One of our reps told us a story about how he was standing at a wholesaler’s counter one day when a contractor walked in. The contractor was carrying an old B&G Series 100 bearing assembly. Since the part was painted that distinctive blue, our guy knew right away that the pump had come from a Weil-McLain “packaged” boiler. Our friends at Weil-McLain paint just about everything on their boilers that special blue.

This contractor set the bearing assembly down on the crowded counter. “I need one of these,” he said to the counterman. The counterman picked up the part and slowly looked it over. Our rep silently recited the part number to himself. Eleven eighty-eight forty-four, he thought. That’s the most common bearing assembly of all. There are millions of them out there in the field.

But then the counterman set the bearing assembly down and sadly frowned at the contractor. “Sorry,” he said, “but we only have the red ones.”

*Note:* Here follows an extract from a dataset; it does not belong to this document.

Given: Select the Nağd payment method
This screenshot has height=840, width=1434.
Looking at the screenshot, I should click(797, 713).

The contractor shook his head in disgust, and said, “Nuts! Now I gotta go some place else.” He started to walk out, but they caught him in time. Lucky thing!

Don’t Be Clueless

The next day, a wholesaler friend called to tell us about a contractor who wanted to buy a replacement B&G pump.

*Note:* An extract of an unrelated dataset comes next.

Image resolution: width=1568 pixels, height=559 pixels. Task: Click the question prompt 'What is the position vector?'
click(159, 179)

“I don’t know,” the contractor answered.

“Well, what can you tell me about it?” the wholesaler asked, trying to pry out a clue that would help him solve the mystery.

“It’s red,” the contractor said.

“Hey, that’s a start!” the wholesaler said, encouragingly. “Can you tell me anything else about the pump?”

“Yeah,” the contractor said, “it’s broke.”

We know that life in the field can be difficult at times, and that information is often hard to come by. We also know that there are powerful forces out there that cause identification tags to vanish in the night. It’s not easy being a contractor, especially when you have to replace and old pump or an old part.

You may not always find enough information, but if you pick up on the right clues, your wholsaler and your B&G rep can almost always figure out what you need.

Here are the questions they’ll ask you.

Is there a nameplate?

This, of course, would make life so simple! Look on that baseplate or the bearing assembly for an ID tag, and write down all the numbers you can find.

Is the pump base-mounted or inline?

So there’s no nameplate. Don’t worry because centrifugal force pumps will always wind up in one of two basic families. Some sit on the floor; others hang in the pipes. Which is it in your case? This is a great place to start, because the answer will narrow the field by half.

What is the motor’s horsepower and voltage?

We often punch this information right into the motor. That makes it harder for those forces in the night to remove, so if you can get it for us, it’ll help.

Does the pump have a coupler between the bearing assembly and the motor?

Here again we wind up with two families of pumps. Yours has to be in one or the other. Some pumps have couplers; some don’t. It’s an easy question, and it gets us even closer to that final answer.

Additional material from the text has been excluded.